Among the most notable pieces of information in this new report from Greenwald and Company are the statistics cited concerning the number of records the NSA collected domestically, as displayed by the Boundless Informant tool, wherein we’re informed those amounted to “…almost 3 billion pieces of intelligence from US computer networks over a 30-day period ending in March 2013…” alone. And, internationally…
Boundless Informant: the NSA's secret tool to track global surveillance data
Glenn Greenwald and Ewen MacAskill
guardian.co.uk, Saturday 8 June 2013 15.10 EDT
…A snapshot of the Boundless Informant data, contained in a top secret NSA "global heat map" seen by the Guardian, shows that in March 2013 the agency collected 97bn pieces of intelligence from computer networks worldwide…
The Guardian article also contains a four-page, slide presentation on Boundless Informant, titled: “Boundless Informant NSA data-mining tool – four key slides.”
The article tells us…
…The disclosure of the internal Boundless Informant system comes amid a struggle between the NSA and its overseers in the Senate over whether it can track the intelligence it collects on American communications. The NSA's position is that it is not technologically feasible to do so.
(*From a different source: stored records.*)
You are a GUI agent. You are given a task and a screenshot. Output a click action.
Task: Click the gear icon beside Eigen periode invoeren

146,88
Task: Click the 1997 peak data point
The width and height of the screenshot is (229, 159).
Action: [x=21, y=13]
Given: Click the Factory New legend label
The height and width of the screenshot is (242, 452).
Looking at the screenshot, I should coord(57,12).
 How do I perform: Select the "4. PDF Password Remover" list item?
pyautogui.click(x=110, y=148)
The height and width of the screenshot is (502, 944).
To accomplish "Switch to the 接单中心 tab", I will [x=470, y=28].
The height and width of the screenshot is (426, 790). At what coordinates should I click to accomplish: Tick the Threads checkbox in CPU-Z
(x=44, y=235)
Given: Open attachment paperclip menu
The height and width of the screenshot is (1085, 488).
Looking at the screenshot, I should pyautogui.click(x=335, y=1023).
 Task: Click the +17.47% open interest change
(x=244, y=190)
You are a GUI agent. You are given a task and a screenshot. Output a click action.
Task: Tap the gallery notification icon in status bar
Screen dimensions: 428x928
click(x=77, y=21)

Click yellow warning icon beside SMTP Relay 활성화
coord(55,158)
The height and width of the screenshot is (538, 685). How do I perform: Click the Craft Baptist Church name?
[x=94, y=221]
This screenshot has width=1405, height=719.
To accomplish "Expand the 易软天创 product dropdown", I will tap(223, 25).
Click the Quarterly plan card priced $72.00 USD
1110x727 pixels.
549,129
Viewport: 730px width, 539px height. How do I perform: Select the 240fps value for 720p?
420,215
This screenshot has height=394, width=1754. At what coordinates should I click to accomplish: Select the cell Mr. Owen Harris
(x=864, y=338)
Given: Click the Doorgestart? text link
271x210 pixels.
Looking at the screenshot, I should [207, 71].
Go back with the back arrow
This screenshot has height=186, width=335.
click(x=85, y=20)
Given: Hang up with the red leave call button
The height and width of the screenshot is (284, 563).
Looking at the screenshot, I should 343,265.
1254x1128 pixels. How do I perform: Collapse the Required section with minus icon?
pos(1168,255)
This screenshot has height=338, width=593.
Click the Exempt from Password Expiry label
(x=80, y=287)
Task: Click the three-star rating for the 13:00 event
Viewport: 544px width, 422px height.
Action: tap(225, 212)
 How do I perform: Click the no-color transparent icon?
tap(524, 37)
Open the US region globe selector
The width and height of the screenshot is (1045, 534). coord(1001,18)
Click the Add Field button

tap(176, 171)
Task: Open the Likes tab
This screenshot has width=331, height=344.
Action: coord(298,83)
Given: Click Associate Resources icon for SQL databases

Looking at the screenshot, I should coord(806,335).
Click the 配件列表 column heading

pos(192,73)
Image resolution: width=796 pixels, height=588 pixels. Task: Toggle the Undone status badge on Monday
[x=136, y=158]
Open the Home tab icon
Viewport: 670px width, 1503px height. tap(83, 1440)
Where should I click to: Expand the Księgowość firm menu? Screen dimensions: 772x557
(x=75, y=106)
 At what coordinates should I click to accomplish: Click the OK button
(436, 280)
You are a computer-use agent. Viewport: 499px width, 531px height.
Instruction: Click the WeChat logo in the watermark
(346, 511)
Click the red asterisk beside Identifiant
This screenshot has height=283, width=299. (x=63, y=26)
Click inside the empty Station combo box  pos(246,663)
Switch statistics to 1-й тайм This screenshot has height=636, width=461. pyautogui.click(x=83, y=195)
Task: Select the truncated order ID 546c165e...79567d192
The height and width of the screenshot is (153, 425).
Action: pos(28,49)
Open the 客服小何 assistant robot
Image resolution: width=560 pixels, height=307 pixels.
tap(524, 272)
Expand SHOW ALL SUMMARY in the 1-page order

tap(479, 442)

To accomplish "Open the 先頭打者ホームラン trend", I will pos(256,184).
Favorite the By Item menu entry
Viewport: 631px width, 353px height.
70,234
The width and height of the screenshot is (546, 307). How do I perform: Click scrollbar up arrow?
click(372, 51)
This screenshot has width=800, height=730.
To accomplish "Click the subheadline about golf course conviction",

At a hearing of the Senate intelligence committee In March this year, Democratic senator Ron Wyden asked James Clapper, the director of national intelligence: "Does the NSA collect any type of data at all on millions or hundreds of millions of Americans?"
"No sir," replied Clapper.
Judith Emmel, an NSA spokeswoman, told the Guardian in a response to the latest disclosures: "NSA has consistently reported – including to Congress – that we do not have the ability to determine with certainty the identity or location of all communicants within a given communication. That remains the case."
Other documents seen by the Guardian further demonstrate that the NSA does in fact break down its surveillance intercepts which could allow the agency to determine how many of them are from the US. The level of detail includes individual IP addresses.
Of course, it’s fairly common knowledge these days, as Chris Soghoian, a principal technologist with the Speech Privacy and Technology Project of the American Civil Liberties Union, noted in the article,
”If you don't take steps to hide it, the IP address provided by your internet provider will certainly tell you what country, state and, typically, city you are in…"
The Guardian report also discusses some of the interactive functionality of the platform but, frankly, I think that’s more about eye candy than anything else. (The link to the story, along with relevant graphics regarding same--which I don’t believe are available for reproduction, given the copyright laws applicable in this instance—may be accessed via the link, above.)
Additionally, with the names of numerous other programs and data-mining tools at the NSA already being public knowledge, to assume this is the only tool of its kind in use at the NSA is sheer speculation—and, almost certainly, a far from accurate assumption, too.
Last but not least, as the authors of this article also noted, one of the more salient points of this latest revelation is that it continues to undermine the ongoing disinformation narrative out of D.C., and that’s concerning matters reported even as recently as over the past 24 hours, where we were reassured that the American public was not being spied upon, via public pronouncements directly to that effect, by none other than the President, himself.
“We don’t know what we don’t know,” as the old saying goes. But, there is a lot more information available online on many of these NSA programs, and the details relating to some of them, than many may realize.